Standard deviation of (assumed) normal distribution Say I measure a system for $N$ periods of time $T$. In each of these time periods $T_i$, with $1 \leq i \leq N$, I get $M_i$ occurrences. 
I have reason to assume that the variable $M$ follows a normal distribution. I believe that the calculation of the mean of this distribution is straightforward: just take the average. I am not so sure about the standard deviation, though: 
At first I thought I should just do it the "regular way", by taking the square root of the sum of the squared deviations from the mean, but now I'm not sure if this is completely correct. The mean I get will obviously have some uncertainty, as I don't have the time to make an infinite number of measurements. Shouldn't this somehow be taken into account when calculating the standard deviation? After all, the standard deviation is a function of the mean, but it's not possible to know the mean of the distribution without uncertainty. So I can only know the mean of my sample, which is not the same as the mean of the distribution. What I want to know is how this difference propagates to the standard deviation.
 A: (Let's set aside the question of whether your data are normally distributed.  It isn't relevant to the issue at hand.)  

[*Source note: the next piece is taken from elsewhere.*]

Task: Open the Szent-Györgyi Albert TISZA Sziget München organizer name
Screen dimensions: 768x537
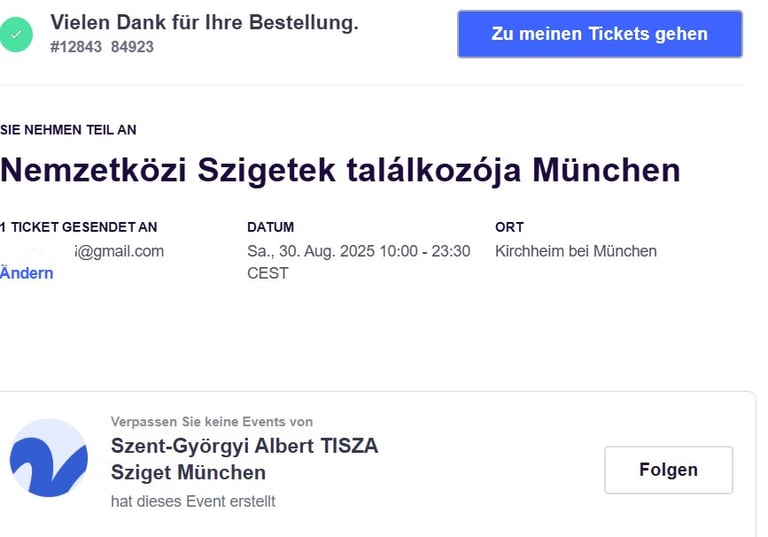Action: (244, 459)
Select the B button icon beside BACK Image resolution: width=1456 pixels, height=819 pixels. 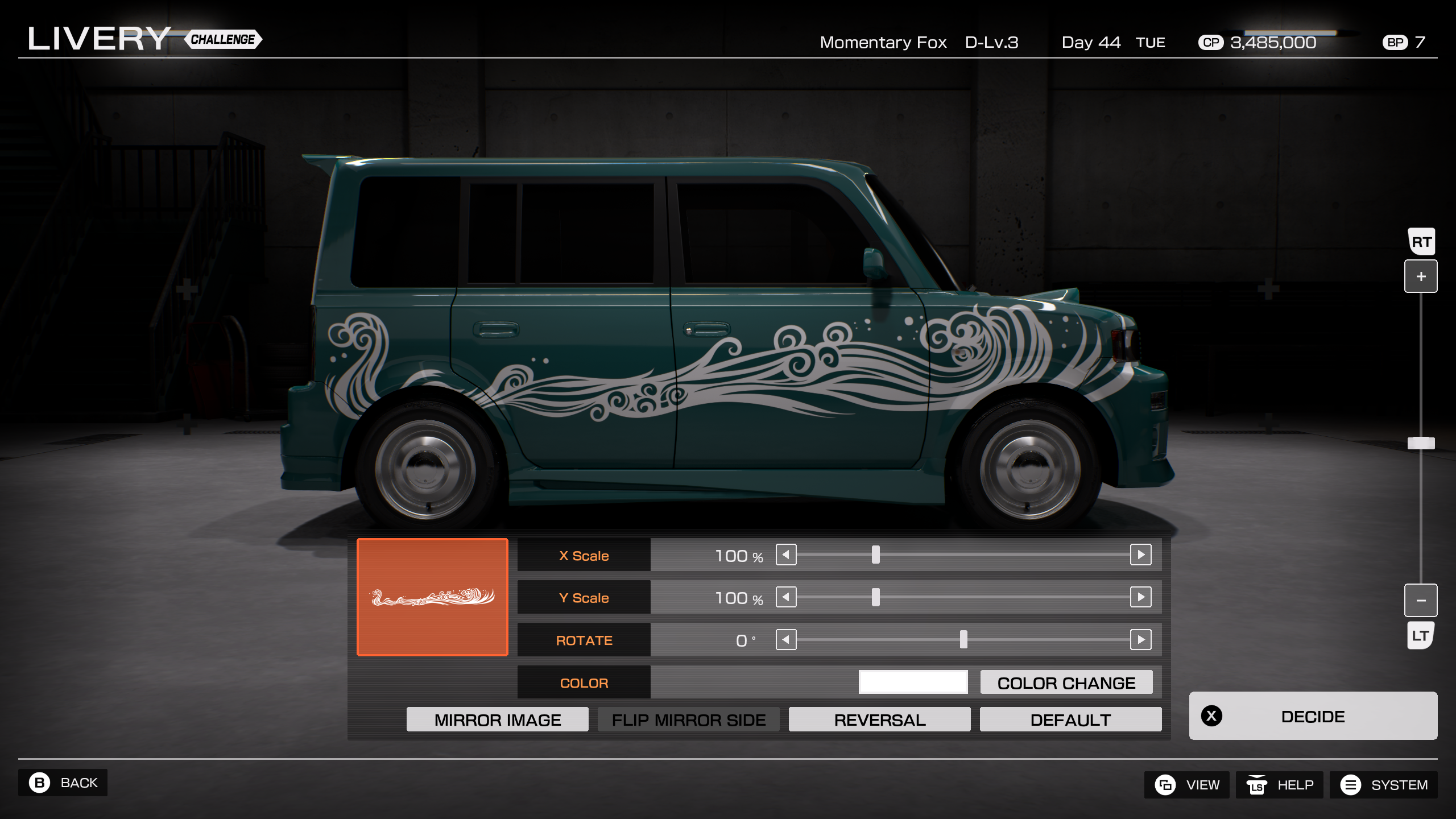click(x=41, y=783)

It is true that when you estimate a mean from sample data, you get an imprecise estimate in the sense that it is subject to sampling error.  Moreover, anything you estimate subsequently that takes the mean into account (e.g., the standard deviation, the skewness, a regression model, etc.) is made more imprecise than it otherwise might have been by virtue of relying on an imperfect estimate of the mean.  There isn't really anything that you have to do about this, though.  This is all well understood and is automatically addressed in the various formulas that have been derived for statistical quantities.  
In contrast, the arithmetic average of a sample is an unbiased estimator of the population mean, but the 'population' variance formula (the Maximum Likelihood Estimator of the variance) is a biased estimator of the population variance.  That is the case because you have 'consumed' a degree of freedom from your data by previously estimating the mean.  With small samples (technically any sample size $<\infty$), the variance estimated by MLE will be too small on average.  Bessel's correction (dividing the sum of squared deviations from the mean by $N-1$ instead of $N$) was developed to correct for this by inflating the estimated variance slightly.  (For what it's worth, the standard deviation, when estimated by taking the square root of the sample variance, is again a biased estimate, see here.)  
The uncertainty in the estimated value of the population mean does propagate as I noted above.  But it doesn't show up in the point estimate of (say) the standard deviation.  Instead, it has the effect of widening the confidence interval for the estimate1.  If you knew the mean a-priori, then the confidence interval would be calculated differently (and should be narrower)2.  
1. It is when you calculate the confidence interval for the standard deviation that it really matters if the underlying distribution
    is normal, cf. here and here.
2. N.B., I don't know what the formula would be; I've never seen it.  Presumably someone has worked it out, but only as a
    curiosity: we just don't have many situations were the mean is known a-priori, the distribution is exactly normal, and we
    need to estimate the standard deviation with its confidence interval.